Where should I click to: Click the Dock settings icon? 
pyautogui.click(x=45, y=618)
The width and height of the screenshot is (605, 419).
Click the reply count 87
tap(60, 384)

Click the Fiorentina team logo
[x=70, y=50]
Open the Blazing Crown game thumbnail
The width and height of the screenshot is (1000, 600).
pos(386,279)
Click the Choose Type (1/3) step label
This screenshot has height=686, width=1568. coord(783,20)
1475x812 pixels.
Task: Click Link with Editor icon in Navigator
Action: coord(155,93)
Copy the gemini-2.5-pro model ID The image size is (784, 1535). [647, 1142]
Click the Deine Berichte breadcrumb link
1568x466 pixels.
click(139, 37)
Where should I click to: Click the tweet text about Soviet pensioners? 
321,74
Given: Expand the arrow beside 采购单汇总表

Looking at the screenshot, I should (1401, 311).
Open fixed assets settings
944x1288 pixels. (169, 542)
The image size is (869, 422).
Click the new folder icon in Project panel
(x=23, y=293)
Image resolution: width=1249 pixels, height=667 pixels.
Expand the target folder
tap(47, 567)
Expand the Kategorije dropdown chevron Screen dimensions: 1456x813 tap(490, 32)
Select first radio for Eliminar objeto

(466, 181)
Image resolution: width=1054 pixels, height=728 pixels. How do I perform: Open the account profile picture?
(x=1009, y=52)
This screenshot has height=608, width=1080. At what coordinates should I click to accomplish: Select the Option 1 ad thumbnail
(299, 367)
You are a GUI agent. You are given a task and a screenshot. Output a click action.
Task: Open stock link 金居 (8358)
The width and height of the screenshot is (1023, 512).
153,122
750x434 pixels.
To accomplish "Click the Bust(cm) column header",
———
The request:
Switch "Expand" to "Show" everywhere it occurs in the listing above, then write the whole listing out again with nothing else changed.

Written answer:
Where should I click to: Click the Dock settings icon? 
pyautogui.click(x=45, y=618)
The width and height of the screenshot is (605, 419).
Click the reply count 87
tap(60, 384)

Click the Fiorentina team logo
[x=70, y=50]
Open the Blazing Crown game thumbnail
The width and height of the screenshot is (1000, 600).
pos(386,279)
Click the Choose Type (1/3) step label
This screenshot has height=686, width=1568. coord(783,20)
1475x812 pixels.
Task: Click Link with Editor icon in Navigator
Action: coord(155,93)
Copy the gemini-2.5-pro model ID The image size is (784, 1535). [647, 1142]
Click the Deine Berichte breadcrumb link
1568x466 pixels.
click(139, 37)
Where should I click to: Click the tweet text about Soviet pensioners? 
321,74
Given: Show the arrow beside 采购单汇总表

Looking at the screenshot, I should (1401, 311).
Open fixed assets settings
944x1288 pixels. (169, 542)
The image size is (869, 422).
Click the new folder icon in Project panel
(x=23, y=293)
Image resolution: width=1249 pixels, height=667 pixels.
Show the target folder
tap(47, 567)
Show the Kategorije dropdown chevron Screen dimensions: 1456x813 tap(490, 32)
Select first radio for Eliminar objeto

(466, 181)
Image resolution: width=1054 pixels, height=728 pixels. How do I perform: Open the account profile picture?
(x=1009, y=52)
This screenshot has height=608, width=1080. At what coordinates should I click to accomplish: Select the Option 1 ad thumbnail
(299, 367)
You are a GUI agent. You are given a task and a screenshot. Output a click action.
Task: Open stock link 金居 (8358)
The width and height of the screenshot is (1023, 512).
153,122
750x434 pixels.
To accomplish "Click the Bust(cm) column header",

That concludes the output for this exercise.